[Problem description]: Your copy should start at the line with "Image resolution: width=695" and end at the line with "1200x675 pixels." in the data below. Transcribe only those lines, exactly, pictures excluded.

[Collected data]:
○ ○ ○

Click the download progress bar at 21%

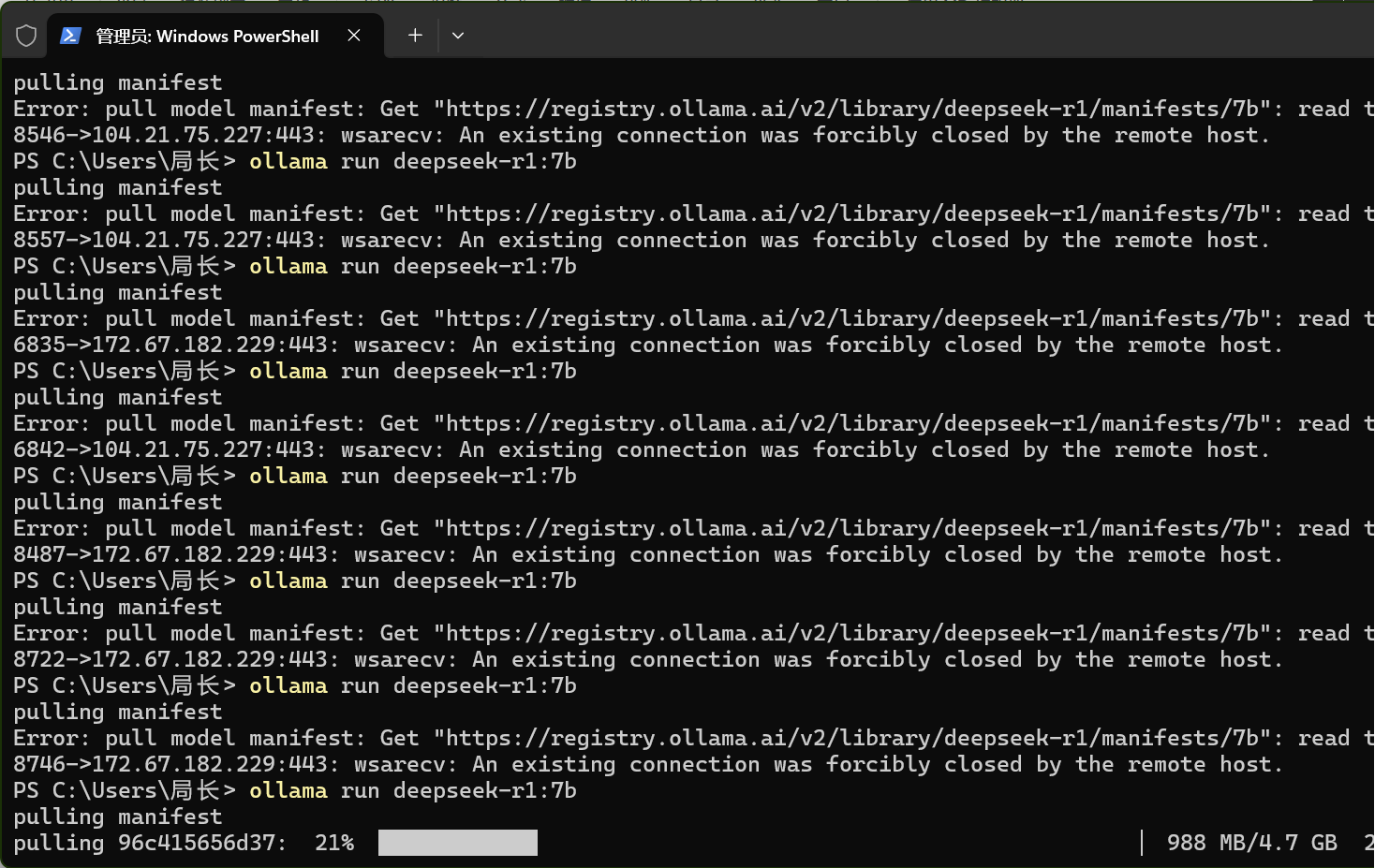[x=458, y=842]
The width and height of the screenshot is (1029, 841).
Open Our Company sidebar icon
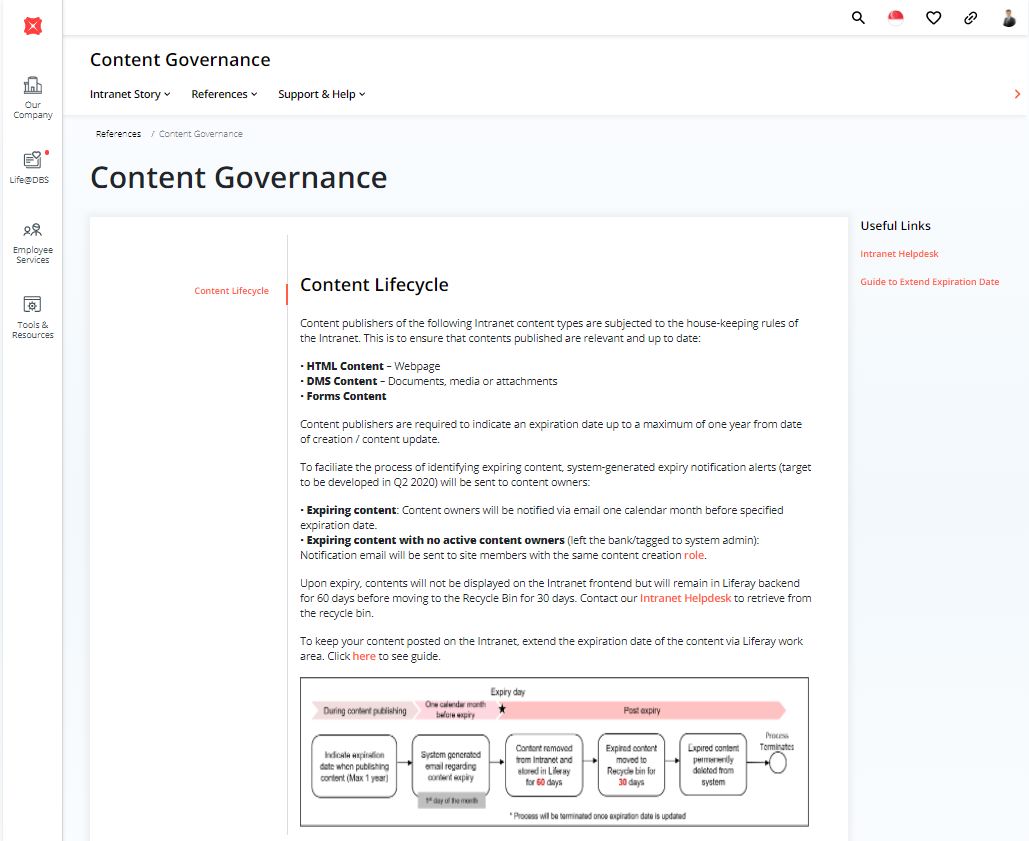[x=33, y=96]

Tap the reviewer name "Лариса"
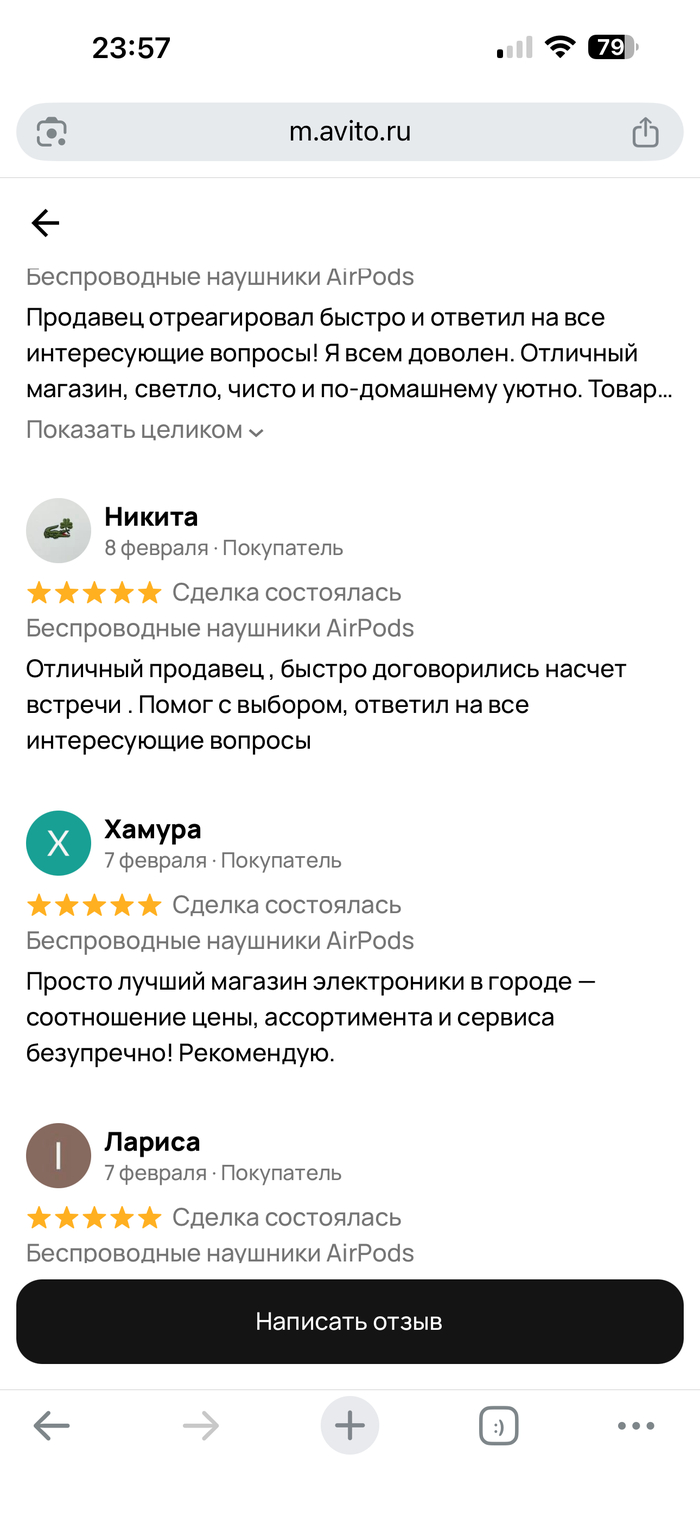[x=152, y=1141]
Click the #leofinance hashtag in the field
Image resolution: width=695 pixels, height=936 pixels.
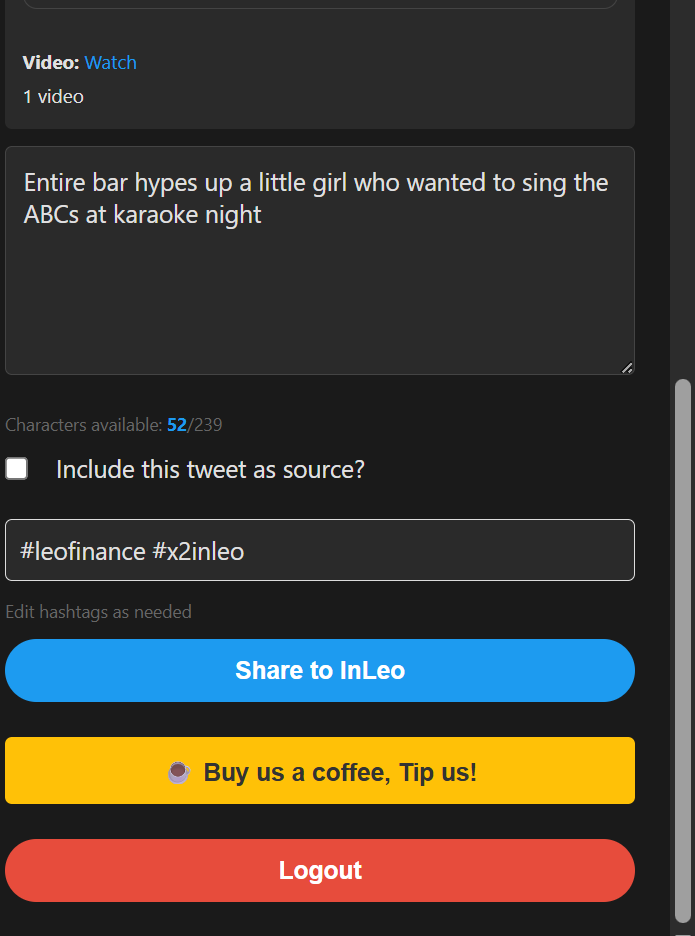(82, 550)
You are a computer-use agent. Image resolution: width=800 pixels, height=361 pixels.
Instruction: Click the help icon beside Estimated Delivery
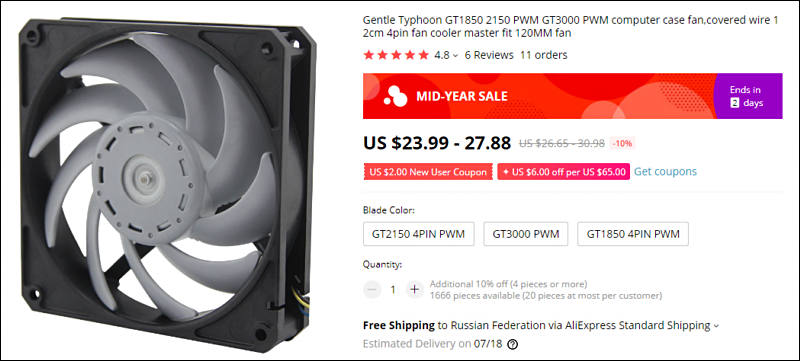point(512,344)
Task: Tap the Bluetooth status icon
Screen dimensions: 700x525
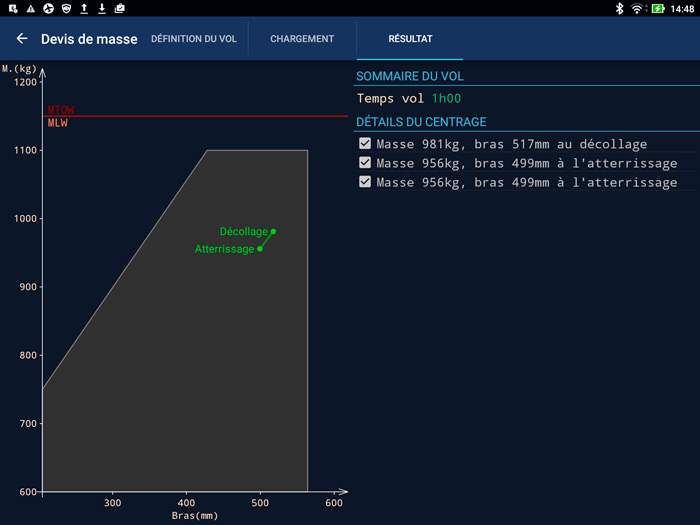Action: point(619,8)
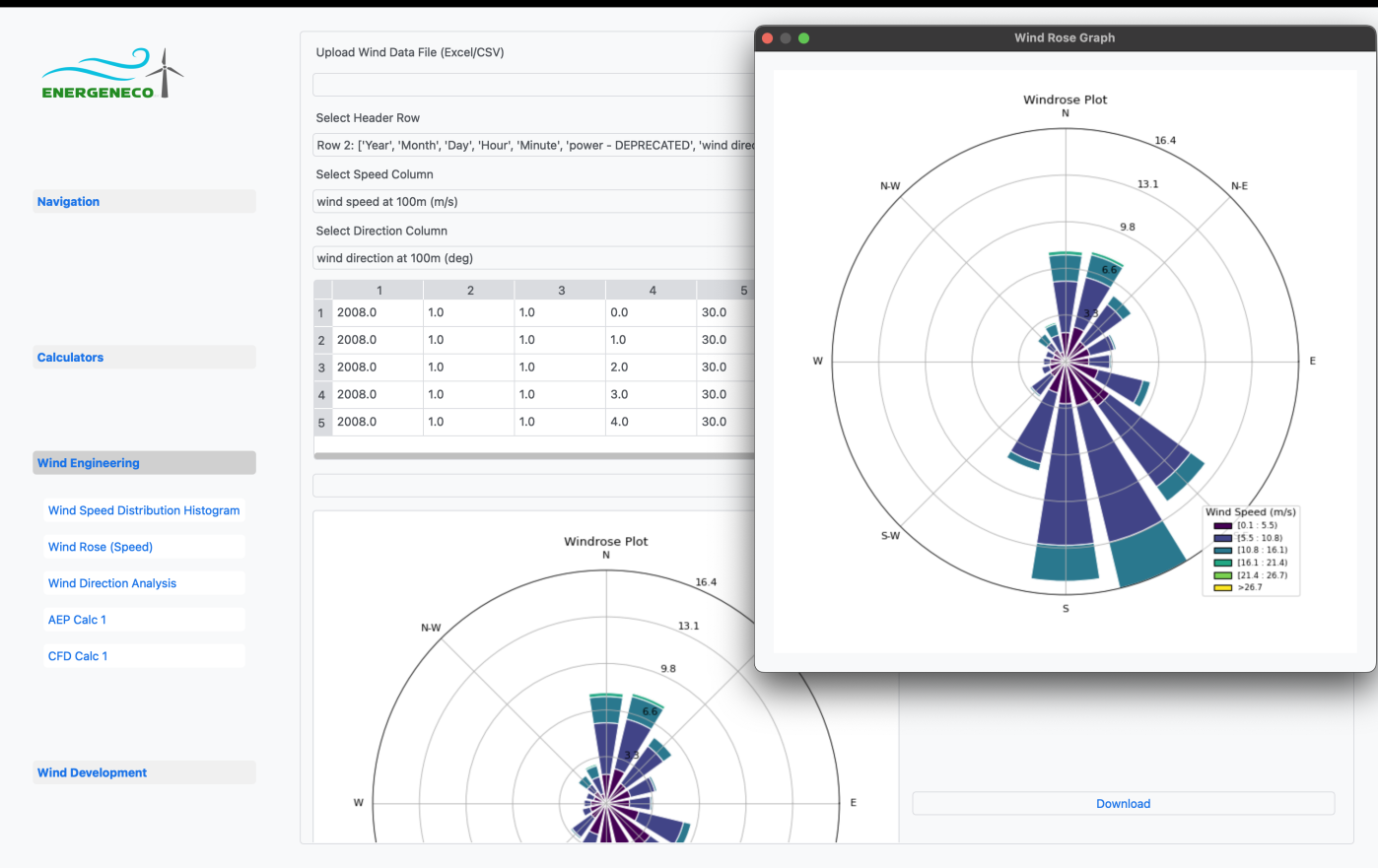Click the Upload Wind Data File field

533,85
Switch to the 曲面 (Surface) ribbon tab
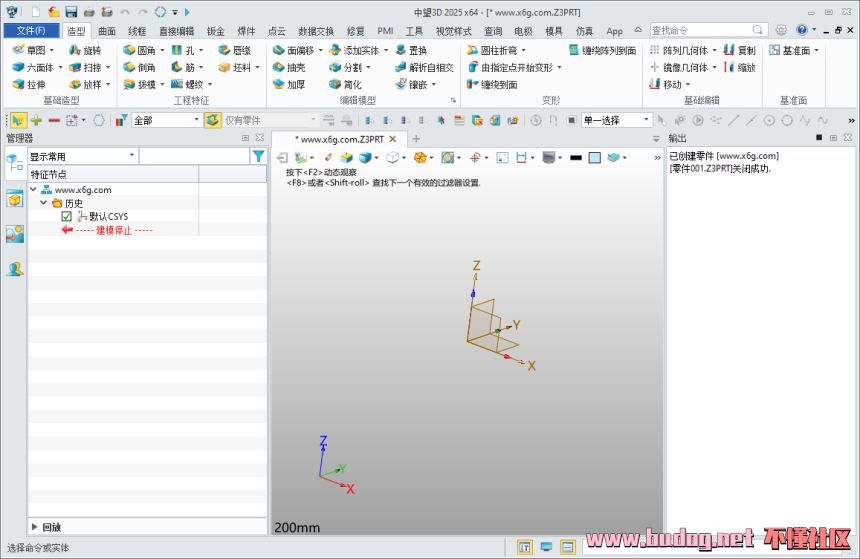 click(107, 31)
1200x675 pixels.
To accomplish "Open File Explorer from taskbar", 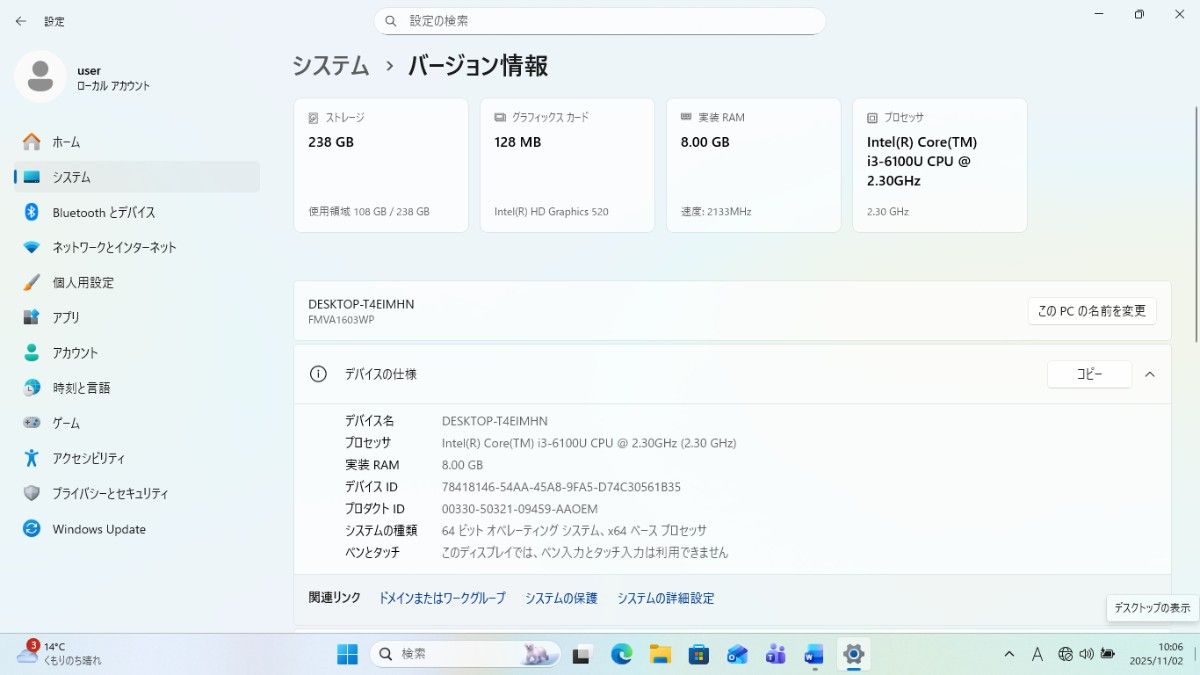I will click(x=660, y=655).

○ ○ ○

[Finished exercise]:
Image resolution: width=695 pixels, height=936 pixels.
(82, 550)
You are a computer-use agent. Image resolution: width=800 pixels, height=361 pixels.
Instruction: Click the help icon beside Estimated Delivery
point(512,344)
Task: Tap the Bluetooth status icon
Screen dimensions: 700x525
Action: point(619,8)
Click the Upload Wind Data File field

533,85
Switch to the 曲面 (Surface) ribbon tab
 click(107, 31)
1200x675 pixels.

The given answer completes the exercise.